# EXERCISE OBJECTIVE:
Reproduce the section of the listing that begins at the line containing "Click the LIVE badge on the video" and finishes at the line containing "The image size is (1964, 868).". Include both end lines and nothing beyond them.

# SOURCE MATERIAL:
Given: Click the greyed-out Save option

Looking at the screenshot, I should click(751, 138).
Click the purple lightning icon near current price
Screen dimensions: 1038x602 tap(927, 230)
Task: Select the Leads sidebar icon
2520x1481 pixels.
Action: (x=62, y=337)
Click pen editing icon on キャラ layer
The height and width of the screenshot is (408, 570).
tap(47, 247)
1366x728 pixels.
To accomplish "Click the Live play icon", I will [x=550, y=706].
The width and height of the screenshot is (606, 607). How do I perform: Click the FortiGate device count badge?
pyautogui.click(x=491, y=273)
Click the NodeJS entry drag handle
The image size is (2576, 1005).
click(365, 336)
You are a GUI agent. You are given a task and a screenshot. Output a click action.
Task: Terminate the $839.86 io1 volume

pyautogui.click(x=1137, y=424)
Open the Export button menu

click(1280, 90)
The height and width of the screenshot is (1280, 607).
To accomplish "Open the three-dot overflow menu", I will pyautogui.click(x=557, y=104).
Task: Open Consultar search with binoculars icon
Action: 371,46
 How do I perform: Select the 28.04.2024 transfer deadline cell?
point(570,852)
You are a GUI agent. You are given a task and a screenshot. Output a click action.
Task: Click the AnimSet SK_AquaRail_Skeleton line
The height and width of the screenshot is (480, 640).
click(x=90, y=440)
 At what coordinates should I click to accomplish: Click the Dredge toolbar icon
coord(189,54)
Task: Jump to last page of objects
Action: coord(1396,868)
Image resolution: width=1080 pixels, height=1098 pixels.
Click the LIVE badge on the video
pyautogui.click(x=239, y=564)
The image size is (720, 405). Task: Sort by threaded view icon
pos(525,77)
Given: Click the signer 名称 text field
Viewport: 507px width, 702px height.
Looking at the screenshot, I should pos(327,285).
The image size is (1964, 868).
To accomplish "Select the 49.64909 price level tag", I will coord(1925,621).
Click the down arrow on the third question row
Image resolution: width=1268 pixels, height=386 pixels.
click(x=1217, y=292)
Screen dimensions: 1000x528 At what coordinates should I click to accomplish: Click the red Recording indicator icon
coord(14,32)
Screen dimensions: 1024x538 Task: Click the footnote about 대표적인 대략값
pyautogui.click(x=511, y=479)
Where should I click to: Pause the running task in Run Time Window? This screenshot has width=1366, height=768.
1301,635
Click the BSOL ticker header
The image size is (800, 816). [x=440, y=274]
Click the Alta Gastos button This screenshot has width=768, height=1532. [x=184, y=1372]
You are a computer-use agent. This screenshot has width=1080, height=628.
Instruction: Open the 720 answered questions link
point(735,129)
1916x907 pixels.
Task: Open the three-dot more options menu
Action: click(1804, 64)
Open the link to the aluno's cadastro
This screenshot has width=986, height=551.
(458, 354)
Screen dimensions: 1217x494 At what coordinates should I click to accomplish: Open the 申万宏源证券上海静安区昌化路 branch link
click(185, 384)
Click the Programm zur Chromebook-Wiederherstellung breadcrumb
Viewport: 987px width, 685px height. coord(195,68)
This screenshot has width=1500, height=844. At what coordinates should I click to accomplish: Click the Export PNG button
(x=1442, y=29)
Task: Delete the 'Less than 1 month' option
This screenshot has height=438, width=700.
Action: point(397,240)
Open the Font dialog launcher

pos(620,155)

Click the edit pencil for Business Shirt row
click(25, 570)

# SOLUTION TO THE EXERCISE:
Click the LIVE badge on the video
pyautogui.click(x=239, y=564)
The image size is (720, 405). Task: Sort by threaded view icon
pos(525,77)
Given: Click the signer 名称 text field
Viewport: 507px width, 702px height.
Looking at the screenshot, I should pos(327,285).
The image size is (1964, 868).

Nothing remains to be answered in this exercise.